A Guide To My Children’s Books for Parents, Grandparents Or Others Who Play A Role In Children’s Lives

A parent reading a book to their child.

As a parent, grandparent and former teacher, I have tried to make my books fun, inspiring, imaginative, educational and I have included vocabulary that is age-appropriate but also sometimes challenging to stretch the child’s learning and reading skills. Below I will give guidance and an outline of my books in age order starting with the ones aimed at the youngest readers. If you do read these books and enjoy them it would be great if you could leave a review.

The Reckolahesperus

Age group: To be read to 4-8 years old. To read themselves 6-8 years old

What is it about ? Sam is an only child who lives in the country. He loves to explore and play outside, but his mother isn’t fond of his messy ways. One day Sam’s mother says something strange to him, which leads him to make friends with an extraordinary creature.

Themes: Imagination, play, friendship, dreams, adventure, nature

The Dreamsmith

Age group: To be read to 5-8 years old. To read themselves 6-8 years old

What is it about? Eleanor wonders where dreams comes from. Her mother tells Eleanor about the Dreamsmith. Eleanor meets the magical Dreamsmith and learns all about the special ingredients that are used in dreams and how dreams are made.

Themes Dreams, the senses, feelings

Rory Gumboots

Age Group: To be read to 5-9 years olds. To read themselves 7-9 years old. This is a book with short chapters so it can be read one chapter a night or day if chosen.

What it is about: Rory Gumboots is a hedgehog who wears red gumboots, and lives in the quiet tranquil area of woodlands known as Noddinghead Nook. One day the peace of Noddinghead Nook is shattered by the threat of Monster Machines…..

Themes: Woodland animals, wild flowers, conservation and environmental protection, diggers.

Hattie And Jacques Love London

Age Group: To be read to 5-8 years old. To read themselves 7-10 years old

What it is about: When Hattie a mouse from London England, meets Jacques a mouse from Paris France, a wonderful friendship begins. They join the French au-pair Sophie, and the twins Bobby and Bella on a trip around London. They visit many landmarks and have some adventures on the way.

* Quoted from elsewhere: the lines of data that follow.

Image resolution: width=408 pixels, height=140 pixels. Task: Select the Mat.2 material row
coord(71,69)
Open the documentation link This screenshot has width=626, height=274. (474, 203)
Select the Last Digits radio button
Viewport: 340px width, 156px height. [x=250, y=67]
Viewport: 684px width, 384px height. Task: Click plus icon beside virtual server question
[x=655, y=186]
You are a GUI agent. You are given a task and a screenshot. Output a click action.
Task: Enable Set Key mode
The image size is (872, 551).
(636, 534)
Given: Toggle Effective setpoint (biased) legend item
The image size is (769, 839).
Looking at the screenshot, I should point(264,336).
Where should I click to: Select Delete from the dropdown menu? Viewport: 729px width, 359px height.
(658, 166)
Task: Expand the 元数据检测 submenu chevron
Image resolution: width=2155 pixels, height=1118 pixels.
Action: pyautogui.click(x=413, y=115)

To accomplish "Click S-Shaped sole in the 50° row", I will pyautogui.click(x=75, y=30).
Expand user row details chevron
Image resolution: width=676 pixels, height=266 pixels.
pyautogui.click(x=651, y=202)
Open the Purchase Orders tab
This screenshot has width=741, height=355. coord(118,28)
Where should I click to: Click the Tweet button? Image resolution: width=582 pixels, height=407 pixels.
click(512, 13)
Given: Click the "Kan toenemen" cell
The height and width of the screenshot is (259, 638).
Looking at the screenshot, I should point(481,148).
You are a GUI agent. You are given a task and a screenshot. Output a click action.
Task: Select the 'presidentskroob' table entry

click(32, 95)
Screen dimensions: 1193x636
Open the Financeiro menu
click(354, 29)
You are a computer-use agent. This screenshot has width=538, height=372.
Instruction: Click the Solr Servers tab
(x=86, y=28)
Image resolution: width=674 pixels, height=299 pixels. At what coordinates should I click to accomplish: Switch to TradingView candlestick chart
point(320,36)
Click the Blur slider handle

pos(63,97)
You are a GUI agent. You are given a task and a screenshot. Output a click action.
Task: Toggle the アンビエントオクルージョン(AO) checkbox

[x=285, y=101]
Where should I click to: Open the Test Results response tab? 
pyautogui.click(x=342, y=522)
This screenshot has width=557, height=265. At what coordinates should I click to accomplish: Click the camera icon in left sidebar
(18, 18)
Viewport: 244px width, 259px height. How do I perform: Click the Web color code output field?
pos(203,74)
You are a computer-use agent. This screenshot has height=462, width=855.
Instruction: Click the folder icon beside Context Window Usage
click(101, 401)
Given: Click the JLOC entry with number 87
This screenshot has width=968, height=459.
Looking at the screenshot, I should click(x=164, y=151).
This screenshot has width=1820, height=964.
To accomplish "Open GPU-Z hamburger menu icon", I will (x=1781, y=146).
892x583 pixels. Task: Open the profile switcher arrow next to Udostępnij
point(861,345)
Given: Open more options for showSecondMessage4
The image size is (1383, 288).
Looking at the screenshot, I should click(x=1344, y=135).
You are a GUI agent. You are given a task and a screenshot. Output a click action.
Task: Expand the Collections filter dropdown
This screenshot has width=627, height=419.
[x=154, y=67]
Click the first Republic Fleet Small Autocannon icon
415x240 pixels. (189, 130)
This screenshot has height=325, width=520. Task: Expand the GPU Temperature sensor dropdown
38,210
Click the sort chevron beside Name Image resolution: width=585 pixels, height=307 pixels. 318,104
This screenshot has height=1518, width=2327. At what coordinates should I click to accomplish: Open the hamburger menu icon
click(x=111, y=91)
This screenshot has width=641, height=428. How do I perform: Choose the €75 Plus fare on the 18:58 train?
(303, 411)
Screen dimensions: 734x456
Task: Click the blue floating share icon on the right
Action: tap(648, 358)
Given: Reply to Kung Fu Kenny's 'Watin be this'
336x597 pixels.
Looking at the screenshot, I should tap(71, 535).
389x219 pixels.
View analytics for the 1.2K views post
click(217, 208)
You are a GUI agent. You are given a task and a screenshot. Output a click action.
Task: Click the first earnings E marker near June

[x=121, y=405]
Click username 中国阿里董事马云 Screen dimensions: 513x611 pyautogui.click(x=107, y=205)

Themes: Mice, friendship, London and London landmarks, Paris, twins, geography.

Frances Darwin Investigates:

Age group: To be read to 6-9 years old. To read themselves 8-12 years old. This is a book with chapters so it can be read one chapter a night or day if chosen.

What it is about: One day Frances Darwin finds a bit of torn paper on the ground. This excites Frances as she would love to be a detective. This bit of paper sends France on a ‘wild goose chase’ that leads her to find a stray dog called Bouncer. Finding out about Bouncer leads her onto to find his owner, who becomes a big part of Frances’s life. Before Frances knows it she has become involved in an investigation to find out who is dog-napping dogs in the local area. During her inquiries she meets and makes friends with the Randall children Tom and Cindy, who help her capture the dog-nappers. As well as this, Frances’s formidable Gran becomes friendly with Bouncer’s owner, and Mrs Marsh next door makes friends with Hannah Mortimer, a retired teacher. They both had dogs taken, and help with planning to foil the dog-nappers.

Themes: dogs, friendship, adventure, mystery

A Posy of Wild Flowers

Age Group: To be read to 6-9 years old. To read themselves 7-12 years old

What is it about? A children’s book of poetry by Eileen Moynihan about wild flowers and trees found in Ireland, with Irish names added. It is Illustrated with fabulous flower fairies painted by Angela Corkery.

Themes: Wild Flowers, Trees, Nature

4 thoughts on “A Guide To My Children’s Books for Parents, Grandparents Or Others Who Play A Role In Children’s Lives”

  1. Many congratulations to you, Eileen. I can see that you have written these books with a great love for children. As a grandfather of fourteen, I know the importance of books for children. I was not encouraged to read as a child. My parents spent a large amount of money for the Encylopedia Britannica and the Books of Knowledge, but I don’t recall children’s books. Several years ago I purchased a large box of Little Golden Books at a garage sale for very little. I spent hours going through them. My inner child was delighted. Keep writing for and loving children.

    1. Thank you, Tom. As you explain yourself, it is so important to children to have a variety of books to fire their imaginations and take them on journeys of unknown discovery.